Rather than transforming central Edinburgh, we need to be bold and transform our Capital.

Bike on leith walk

It’s too easy to view the publication of the “Edinburgh World Heritage Management Plan” as the most recent skirmish in the battle between the car and active transport. Indeed, this battle is not without its skirmishes. On the table right now we also have the tram extension, the Picardy Place development, the George Street “Public Life Street Assessment”, the nebulous North Bridge public realm proposals and  the much awaited “Central Edinburgh Transformation” plans.

Cynics would suggest that these projects are not sufficiently connected and promise a revolution at the planning stage but only, at best, deliver incremental change when it comes to implementation. I won’t test that argument or the one that says the best way to respect the World Heritage status we inherited from our ancestors is to empty litter bins and fill potholes. Nor will I question those that virtue signal about reducing car use whilst simultaneously cheerleading for the St James development and its corpulent car park (1000 extra spaces). I will, however, take issue with how the argument is framed.

Firstly, this is not really about car users fighting pedestrians and cyclists. It’s about us Edinburgers and how we get around our city. It’s not just about copying what works in other cities. It’s about getting our city the way we want it.

Yes, that means fixing the roads and getting the clutter off our pavements. It also means, however, recognising that making it safer to cycle and walk around our city will make it a better place for everyone. Indeed, businesses know that somebody walking or cycling past their door is far more likely to stop and make a purchase than a motorist. The health and community benefits are also clear.
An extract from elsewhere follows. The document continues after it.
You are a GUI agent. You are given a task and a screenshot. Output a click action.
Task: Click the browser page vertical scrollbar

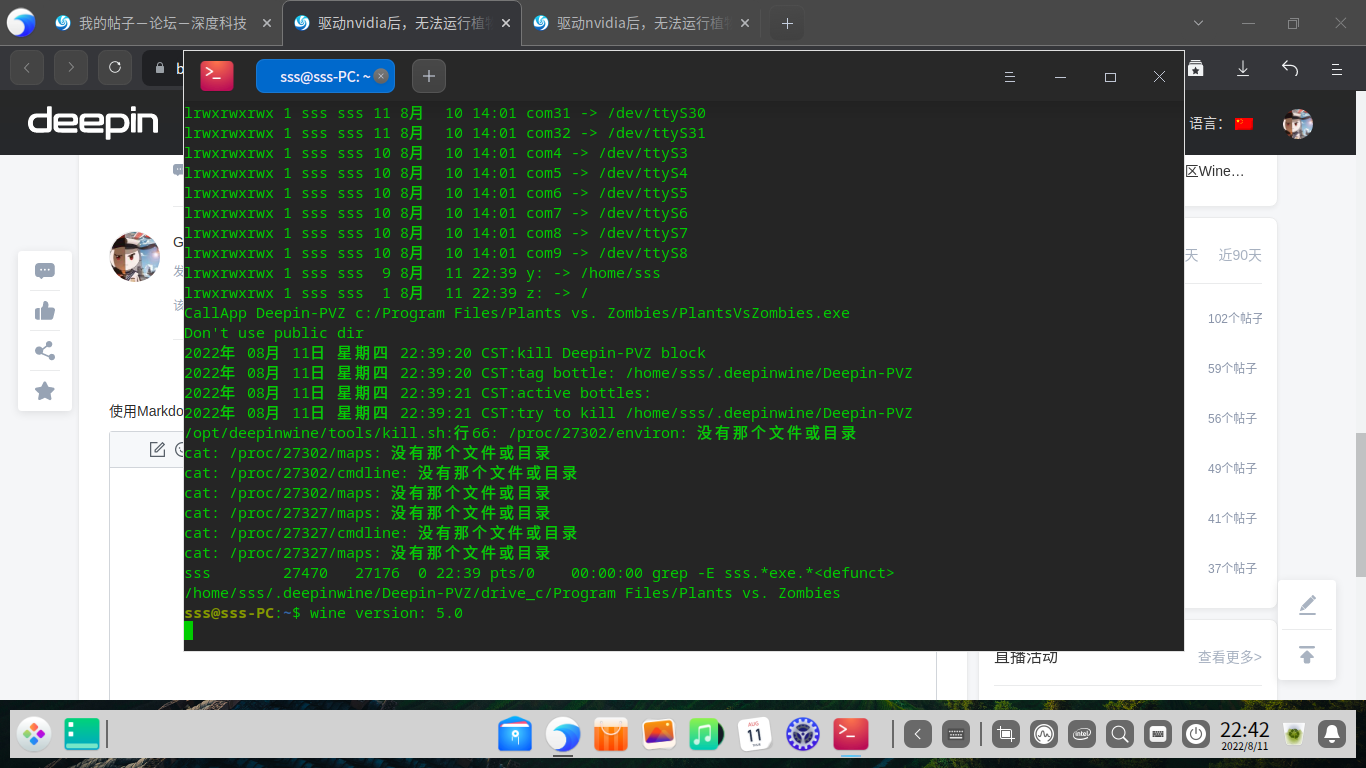[1360, 505]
Secondly, we have to remember taking cars off one road simply to overload another is not the answer. We also have to think about how those with mobility problems get around our city.

Lastly, we have to recognise that improving our city has to be about changing culture, not just publishing reports and erecting signs.  This is a process that must start outside central Edinburgh. We need to make it easier for our children and grandchildren to walk and cycle safely to school and other community facilities. Rather than transforming central Edinburgh, we need to be bold and transform our Capital.